| Exercise objective |
Scan the material that follows. Copy every line containing the word "green".

| Data for the task |
▽

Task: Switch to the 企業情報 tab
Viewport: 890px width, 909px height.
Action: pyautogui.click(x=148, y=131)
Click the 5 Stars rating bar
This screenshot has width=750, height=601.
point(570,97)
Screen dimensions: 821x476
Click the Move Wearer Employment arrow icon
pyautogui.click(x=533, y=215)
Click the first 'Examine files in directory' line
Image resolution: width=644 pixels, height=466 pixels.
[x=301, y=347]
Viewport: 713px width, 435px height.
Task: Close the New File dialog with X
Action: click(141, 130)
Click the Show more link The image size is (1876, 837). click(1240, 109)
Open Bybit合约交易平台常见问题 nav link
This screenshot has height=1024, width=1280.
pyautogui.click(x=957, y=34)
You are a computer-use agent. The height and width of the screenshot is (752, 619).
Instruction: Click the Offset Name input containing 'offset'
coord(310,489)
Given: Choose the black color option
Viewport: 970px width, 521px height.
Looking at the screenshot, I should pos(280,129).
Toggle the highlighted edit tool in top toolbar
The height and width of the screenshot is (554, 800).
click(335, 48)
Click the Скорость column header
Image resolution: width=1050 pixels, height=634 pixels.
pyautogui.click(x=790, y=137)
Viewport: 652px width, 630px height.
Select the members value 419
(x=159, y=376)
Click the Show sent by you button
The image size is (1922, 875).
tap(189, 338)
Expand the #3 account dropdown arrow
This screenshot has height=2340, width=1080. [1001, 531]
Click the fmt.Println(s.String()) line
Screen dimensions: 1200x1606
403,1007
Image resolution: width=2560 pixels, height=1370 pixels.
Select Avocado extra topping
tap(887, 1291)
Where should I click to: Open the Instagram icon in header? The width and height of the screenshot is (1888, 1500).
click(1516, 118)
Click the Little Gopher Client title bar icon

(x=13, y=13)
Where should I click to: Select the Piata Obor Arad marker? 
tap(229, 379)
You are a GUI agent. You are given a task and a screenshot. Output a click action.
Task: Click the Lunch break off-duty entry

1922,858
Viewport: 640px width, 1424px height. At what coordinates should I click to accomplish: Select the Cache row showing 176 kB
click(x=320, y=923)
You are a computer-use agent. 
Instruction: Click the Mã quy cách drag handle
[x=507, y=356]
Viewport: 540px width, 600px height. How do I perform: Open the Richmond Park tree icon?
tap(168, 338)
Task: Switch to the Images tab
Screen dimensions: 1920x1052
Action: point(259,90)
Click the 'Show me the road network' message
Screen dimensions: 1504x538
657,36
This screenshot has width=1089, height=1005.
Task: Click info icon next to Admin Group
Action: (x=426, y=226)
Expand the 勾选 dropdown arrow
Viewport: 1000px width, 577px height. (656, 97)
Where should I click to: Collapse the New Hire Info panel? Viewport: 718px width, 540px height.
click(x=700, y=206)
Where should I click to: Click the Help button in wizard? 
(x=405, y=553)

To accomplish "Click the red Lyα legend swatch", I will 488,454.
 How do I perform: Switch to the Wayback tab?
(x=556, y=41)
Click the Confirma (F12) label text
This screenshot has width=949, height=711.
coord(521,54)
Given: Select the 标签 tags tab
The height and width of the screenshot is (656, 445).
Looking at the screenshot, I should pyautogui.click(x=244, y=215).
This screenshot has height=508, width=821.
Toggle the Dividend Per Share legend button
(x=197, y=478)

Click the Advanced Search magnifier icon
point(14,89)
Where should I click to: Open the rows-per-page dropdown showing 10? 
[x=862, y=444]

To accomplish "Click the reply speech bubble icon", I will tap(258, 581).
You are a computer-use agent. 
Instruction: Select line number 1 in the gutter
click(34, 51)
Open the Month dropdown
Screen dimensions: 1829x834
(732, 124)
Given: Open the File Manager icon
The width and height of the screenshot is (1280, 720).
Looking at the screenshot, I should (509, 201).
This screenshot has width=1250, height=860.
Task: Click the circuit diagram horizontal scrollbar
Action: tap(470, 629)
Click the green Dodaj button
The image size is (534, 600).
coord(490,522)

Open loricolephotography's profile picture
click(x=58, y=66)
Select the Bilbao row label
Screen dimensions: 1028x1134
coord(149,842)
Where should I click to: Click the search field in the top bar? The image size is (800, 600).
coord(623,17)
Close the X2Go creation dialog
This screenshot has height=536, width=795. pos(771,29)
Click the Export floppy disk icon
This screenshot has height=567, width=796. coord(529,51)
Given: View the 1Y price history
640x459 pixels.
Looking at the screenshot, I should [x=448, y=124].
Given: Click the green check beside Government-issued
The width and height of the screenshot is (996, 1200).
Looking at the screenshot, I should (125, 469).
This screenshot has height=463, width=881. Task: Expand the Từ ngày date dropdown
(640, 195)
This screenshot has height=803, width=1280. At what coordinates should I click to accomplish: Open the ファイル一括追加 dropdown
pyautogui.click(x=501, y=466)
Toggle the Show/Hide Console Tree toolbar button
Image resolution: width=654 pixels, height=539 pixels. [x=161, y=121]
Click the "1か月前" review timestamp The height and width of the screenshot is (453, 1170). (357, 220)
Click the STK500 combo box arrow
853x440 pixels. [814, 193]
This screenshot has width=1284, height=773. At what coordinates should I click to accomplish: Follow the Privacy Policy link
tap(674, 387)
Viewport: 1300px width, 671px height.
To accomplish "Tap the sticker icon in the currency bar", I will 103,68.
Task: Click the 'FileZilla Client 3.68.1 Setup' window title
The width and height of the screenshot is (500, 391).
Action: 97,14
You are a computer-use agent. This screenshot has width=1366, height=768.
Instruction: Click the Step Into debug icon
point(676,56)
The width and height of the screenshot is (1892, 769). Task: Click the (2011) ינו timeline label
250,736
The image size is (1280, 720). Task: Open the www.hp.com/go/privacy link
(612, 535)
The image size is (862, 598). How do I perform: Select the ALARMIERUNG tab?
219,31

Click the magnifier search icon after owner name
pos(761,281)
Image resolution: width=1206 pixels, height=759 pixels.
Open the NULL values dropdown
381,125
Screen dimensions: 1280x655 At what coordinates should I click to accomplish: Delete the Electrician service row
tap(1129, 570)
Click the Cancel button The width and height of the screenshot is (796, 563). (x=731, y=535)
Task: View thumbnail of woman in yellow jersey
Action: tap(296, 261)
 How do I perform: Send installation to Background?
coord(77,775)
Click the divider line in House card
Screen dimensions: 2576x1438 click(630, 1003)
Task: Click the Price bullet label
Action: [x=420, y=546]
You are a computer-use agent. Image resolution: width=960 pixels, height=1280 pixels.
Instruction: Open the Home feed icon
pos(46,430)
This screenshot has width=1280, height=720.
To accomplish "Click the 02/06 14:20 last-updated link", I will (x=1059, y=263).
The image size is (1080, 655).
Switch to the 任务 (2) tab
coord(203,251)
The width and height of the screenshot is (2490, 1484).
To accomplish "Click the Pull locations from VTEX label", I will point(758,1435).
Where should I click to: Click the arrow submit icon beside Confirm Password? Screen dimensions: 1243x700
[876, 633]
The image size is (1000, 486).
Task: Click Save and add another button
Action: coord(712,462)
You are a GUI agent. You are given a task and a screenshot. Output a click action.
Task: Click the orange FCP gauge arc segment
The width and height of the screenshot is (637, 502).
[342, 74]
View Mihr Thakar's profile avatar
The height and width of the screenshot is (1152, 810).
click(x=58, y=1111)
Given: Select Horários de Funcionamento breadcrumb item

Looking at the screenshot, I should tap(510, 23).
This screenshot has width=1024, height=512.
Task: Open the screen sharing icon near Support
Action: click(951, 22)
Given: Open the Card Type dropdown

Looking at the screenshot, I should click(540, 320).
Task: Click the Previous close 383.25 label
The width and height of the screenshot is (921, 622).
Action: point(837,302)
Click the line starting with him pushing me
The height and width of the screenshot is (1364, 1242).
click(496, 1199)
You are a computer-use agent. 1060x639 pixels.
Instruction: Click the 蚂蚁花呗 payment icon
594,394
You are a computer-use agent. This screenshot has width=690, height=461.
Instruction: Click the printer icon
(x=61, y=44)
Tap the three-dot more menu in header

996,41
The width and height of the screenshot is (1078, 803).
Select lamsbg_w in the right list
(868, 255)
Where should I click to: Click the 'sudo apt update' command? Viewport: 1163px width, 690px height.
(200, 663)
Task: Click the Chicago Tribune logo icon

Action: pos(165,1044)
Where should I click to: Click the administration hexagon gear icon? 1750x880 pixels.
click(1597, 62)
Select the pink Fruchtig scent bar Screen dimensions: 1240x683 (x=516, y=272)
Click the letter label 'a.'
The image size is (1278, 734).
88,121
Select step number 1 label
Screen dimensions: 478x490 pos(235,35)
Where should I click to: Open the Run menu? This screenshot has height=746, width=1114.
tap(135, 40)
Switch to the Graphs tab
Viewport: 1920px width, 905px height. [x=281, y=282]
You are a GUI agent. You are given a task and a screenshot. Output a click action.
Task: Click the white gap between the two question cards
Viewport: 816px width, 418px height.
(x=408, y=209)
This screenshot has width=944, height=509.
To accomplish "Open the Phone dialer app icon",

△

| Answer for the task |
Click the green Dodaj button
Given: Click the green check beside Government-issued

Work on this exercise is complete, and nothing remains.